** DATASET follows **
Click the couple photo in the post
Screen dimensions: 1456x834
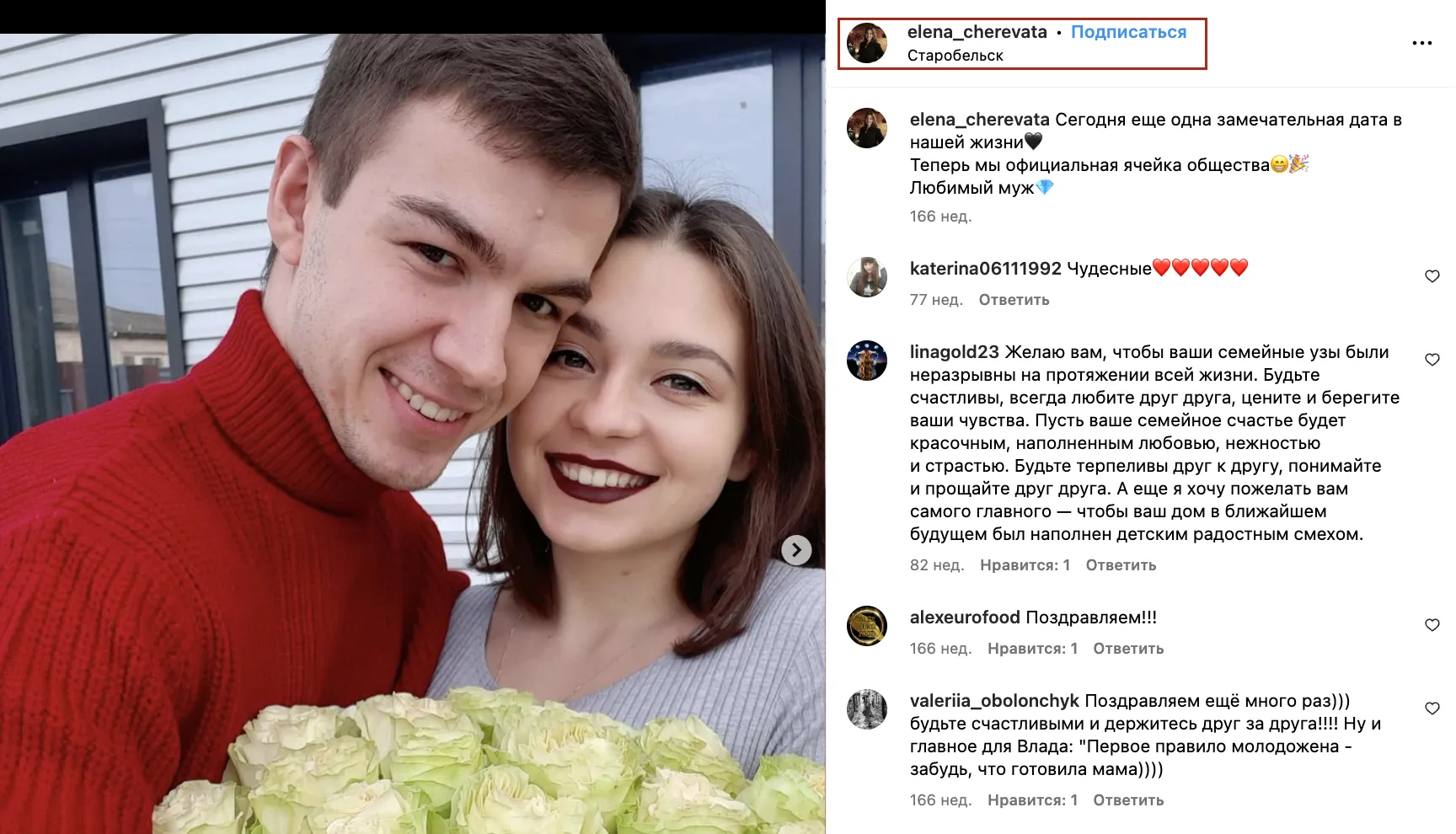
** End of DATASET **
** DATASET follows **
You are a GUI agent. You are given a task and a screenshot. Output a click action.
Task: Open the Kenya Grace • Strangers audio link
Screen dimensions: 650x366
** End of DATASET **
▶ YOUR OBJECTIVE: Each line of the material above that includes the word "dimensions" counts once; give the total number alone.

▶ WRITTEN ANSWER: 2